As many as 52 of the state’s 67 counties refused to issue marriage licenses to same-sex couples, according to the Human Rights Campaign. Gay couples were able to marry, however, in about a dozen areas, including Birmingham, Montgomery and Huntsville, report the Washington Post and the New York Times.
Probate judges were caught in the middle after the U.S. Supreme Court refused to block the federal judge’s ruling and Alabama’s chief justice, Roy Moore, ordered the judges not to issue marriage licenses to same-sex couples.
The Washington Post termed the situation “judicial chaos.” The Times says it was unclear how many judges were acting out of defiance of the federal judge’s ruling and how many were simply weighing how to proceed among the conflicting pronouncements.

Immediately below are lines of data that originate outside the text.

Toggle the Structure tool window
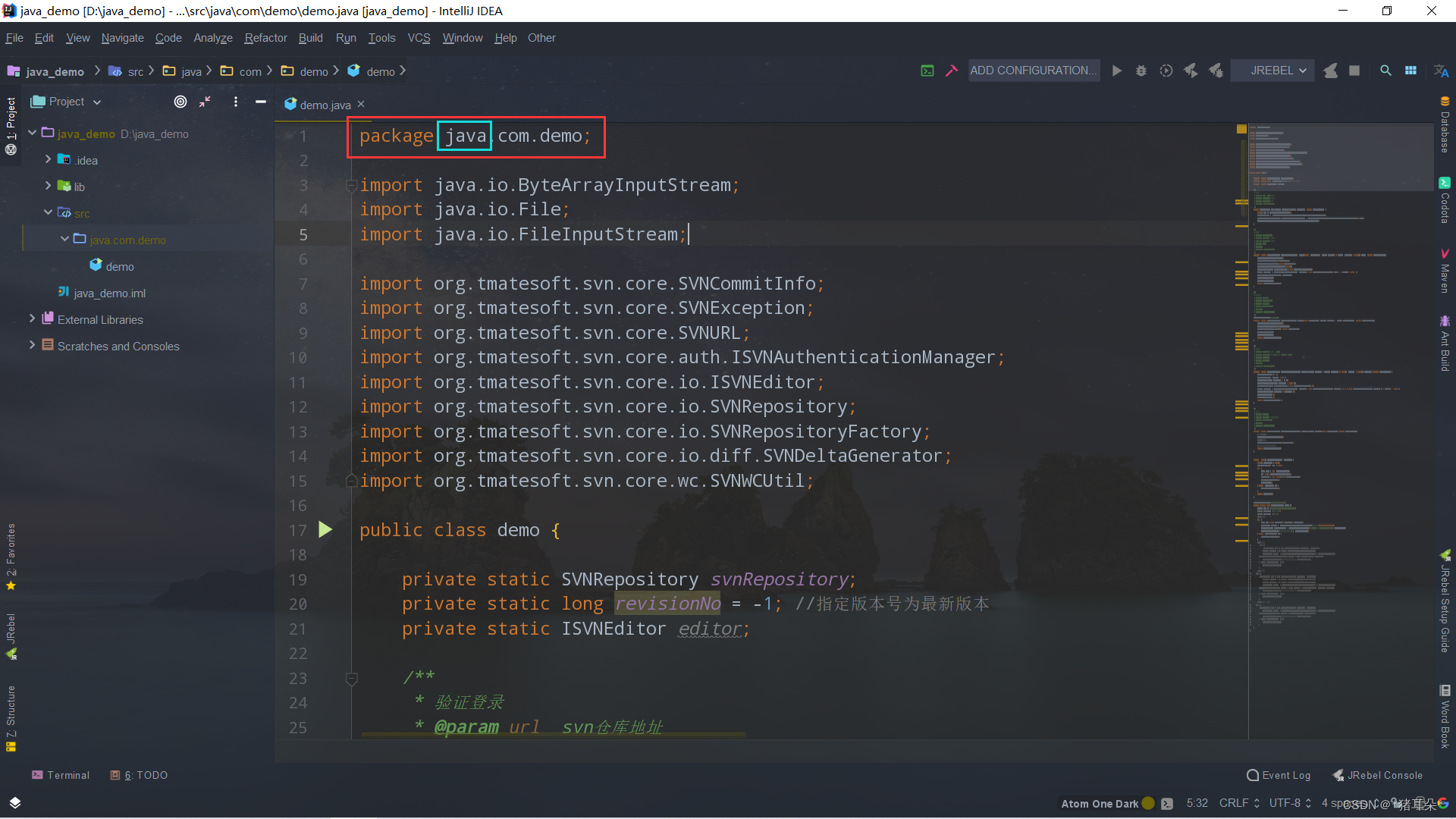This screenshot has width=1456, height=819. [x=11, y=717]
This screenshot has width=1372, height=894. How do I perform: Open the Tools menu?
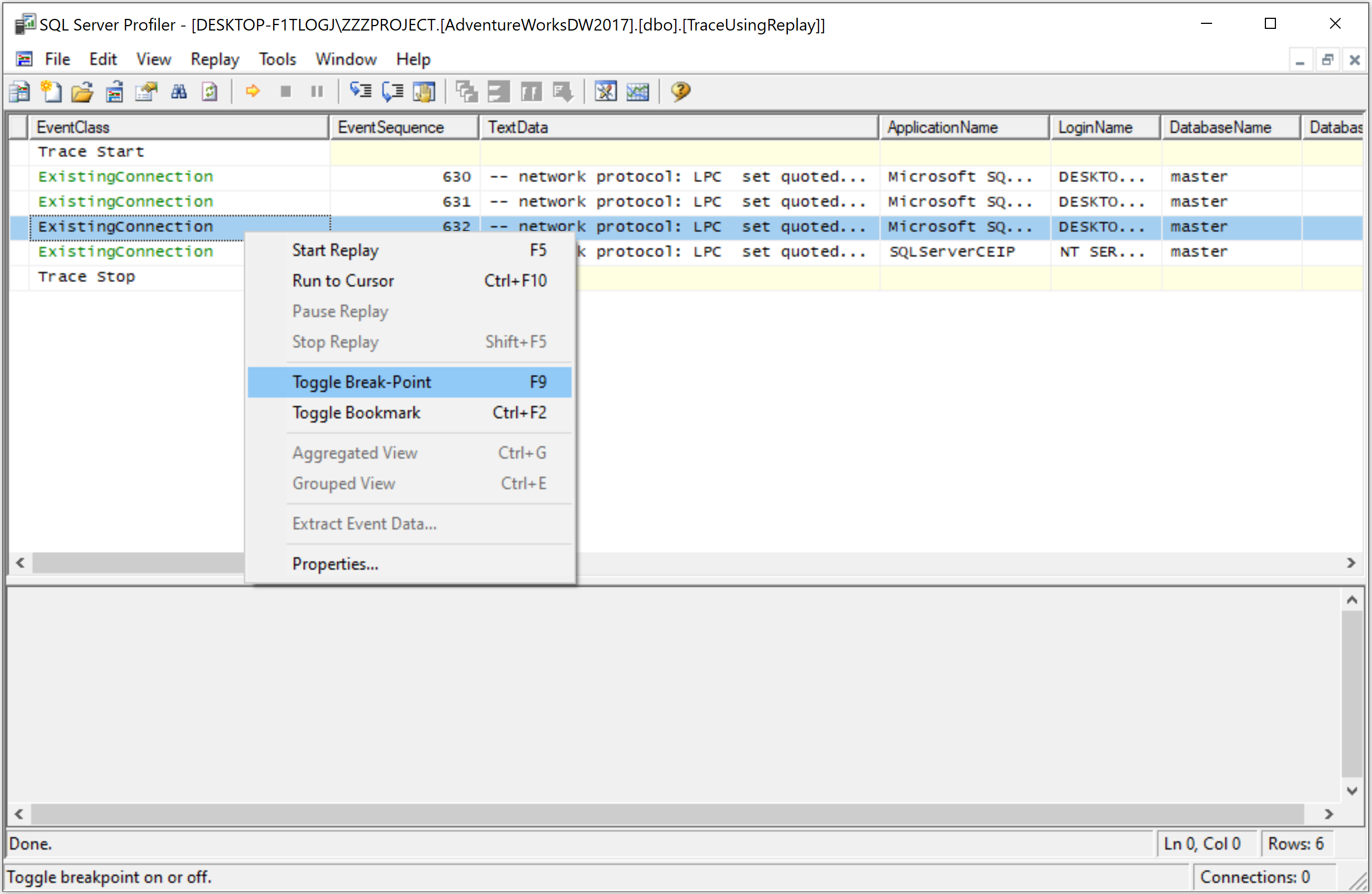coord(277,59)

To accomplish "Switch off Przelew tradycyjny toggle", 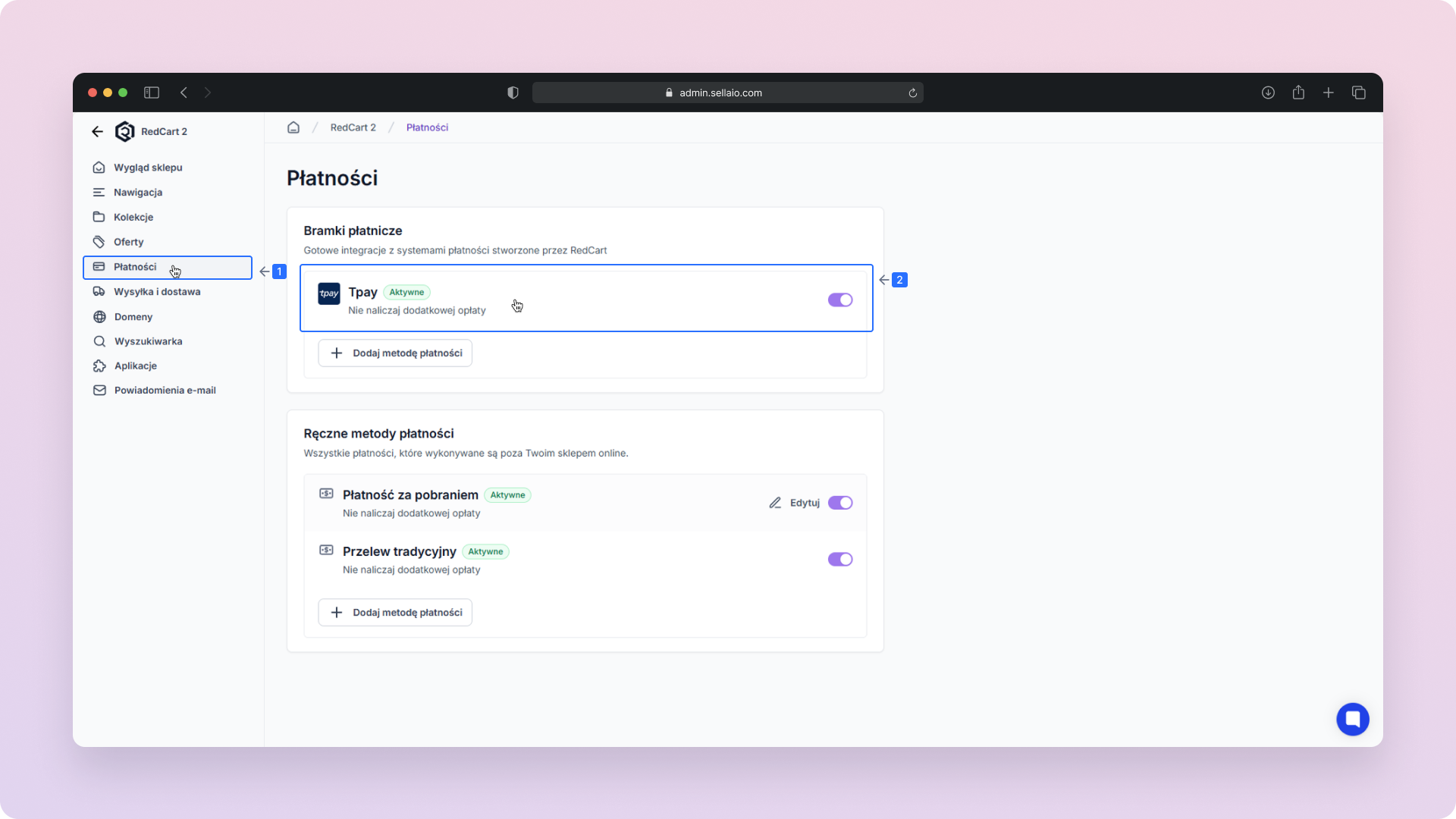I will (x=839, y=560).

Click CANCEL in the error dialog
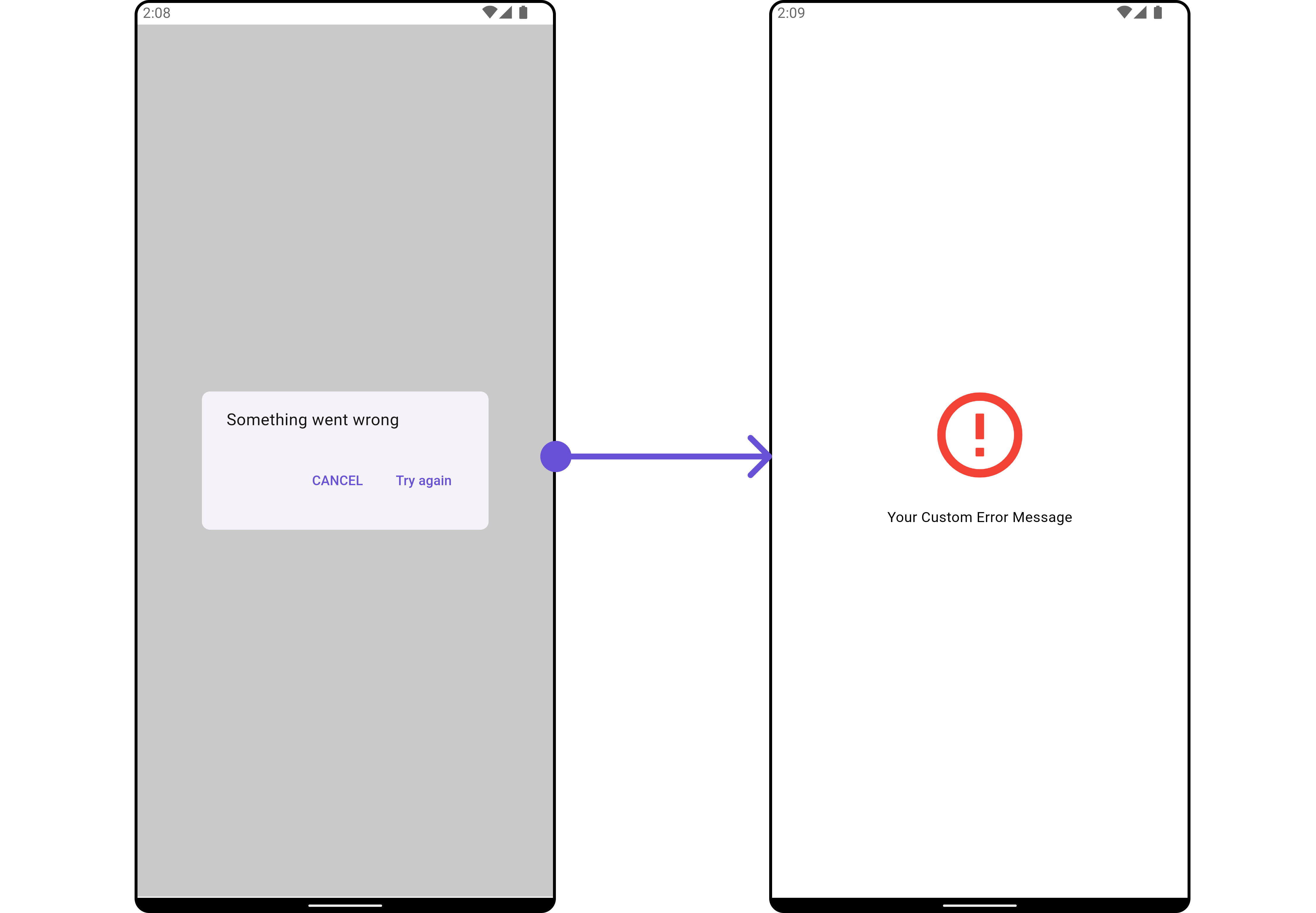pyautogui.click(x=337, y=480)
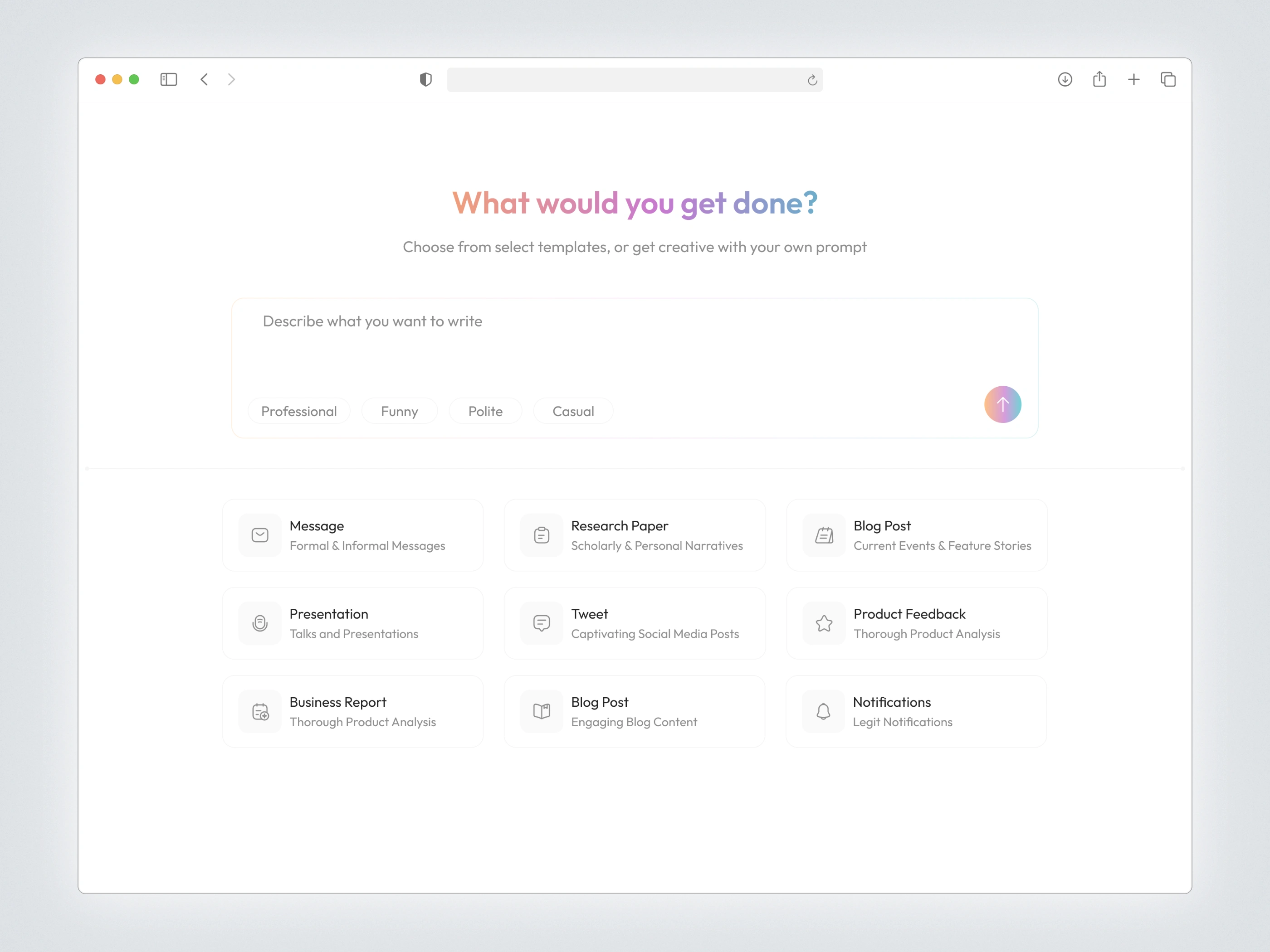Open the downloads icon in toolbar

click(1065, 79)

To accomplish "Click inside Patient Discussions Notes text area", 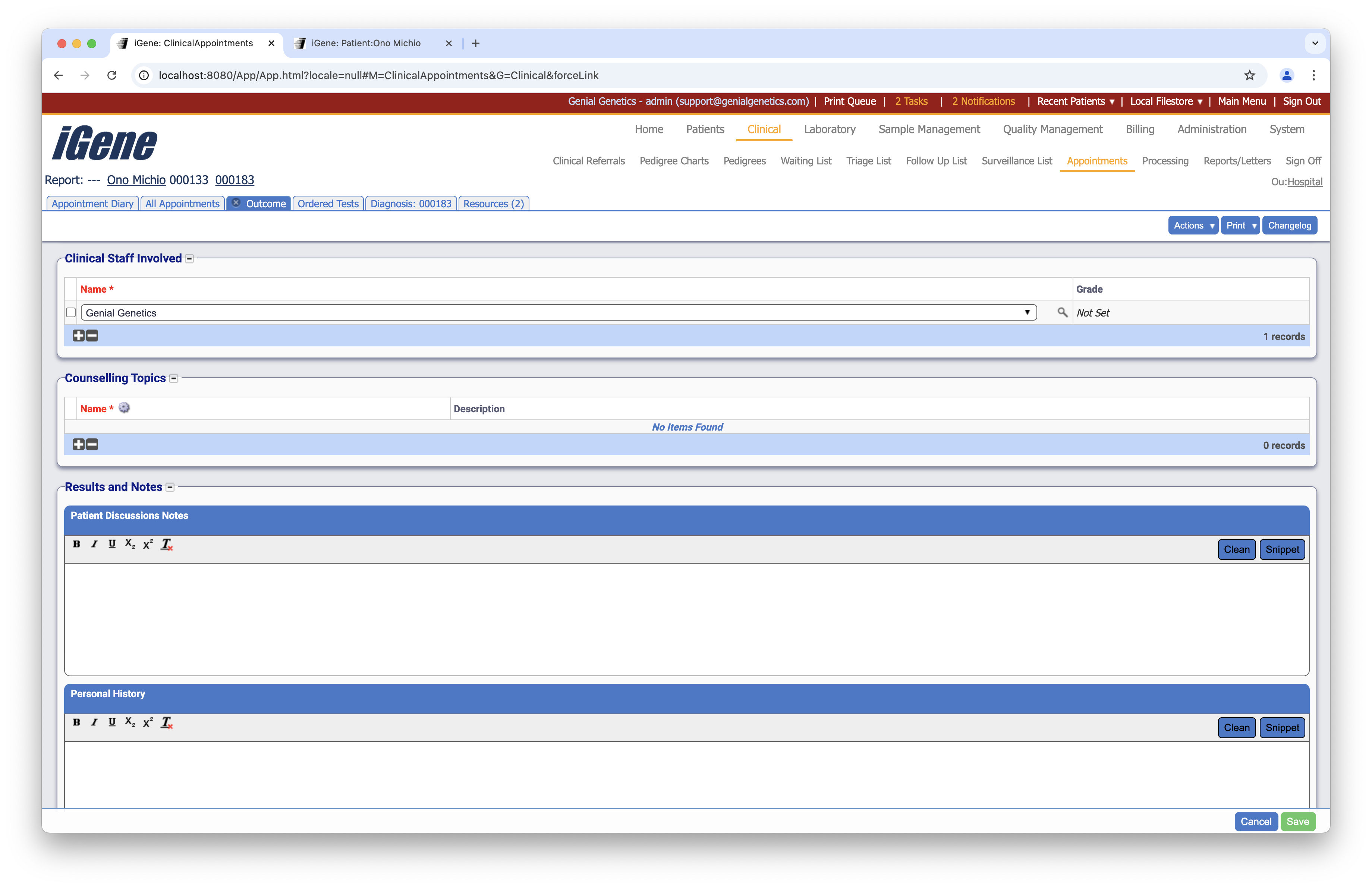I will tap(686, 619).
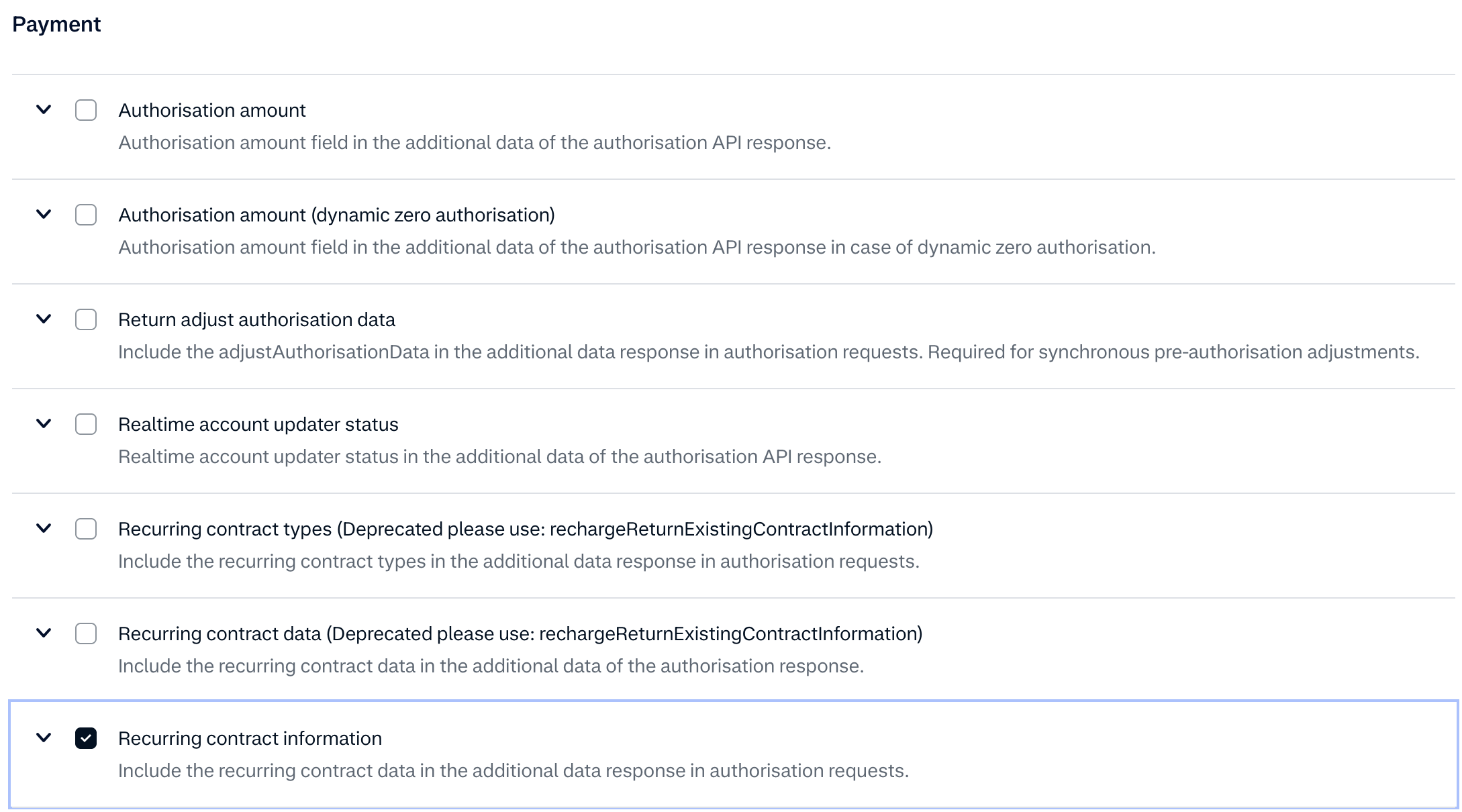Screen dimensions: 1462x812
Task: Expand dynamic zero authorisation row chevron
Action: click(x=44, y=214)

Among those supporting Moore is Mat Staver, chief executive of Liberty Counsel, who argues a federal judge does not have jurisdiction to order the state’s probate judges to hand out marriage licenses to gay couples. But David Dinielli, the deputy legal director of the Southern Poverty Law Center, had criticism for Moore. “The chief justice has decided to make a spectacle of himself, the Alabama judiciary and the state,” he told the Times.
On Monday, two lawyers asked the federal judge who overturned Alabama’s ban on gay marriage to hold a Mobile County judge in contempt for refusing to issue any marriage licenses. U.S. District Judge Callie V. S. Granade refused, saying the judge was not a party to the litigation. In separate legal actions, the lawyers are seeking damages for at least six couples unable to get marriage licenses on Monday, the Post says.
Among those turned away were Beth Ridley and Rose Roysden, who tried to get a marriage license in Florence, according to the Times story. Judge James Hall told the couple he was “caught up in the middle of this” and would not issue a marriage license. The couple drove to Birmingham where they got a license and exchange vows.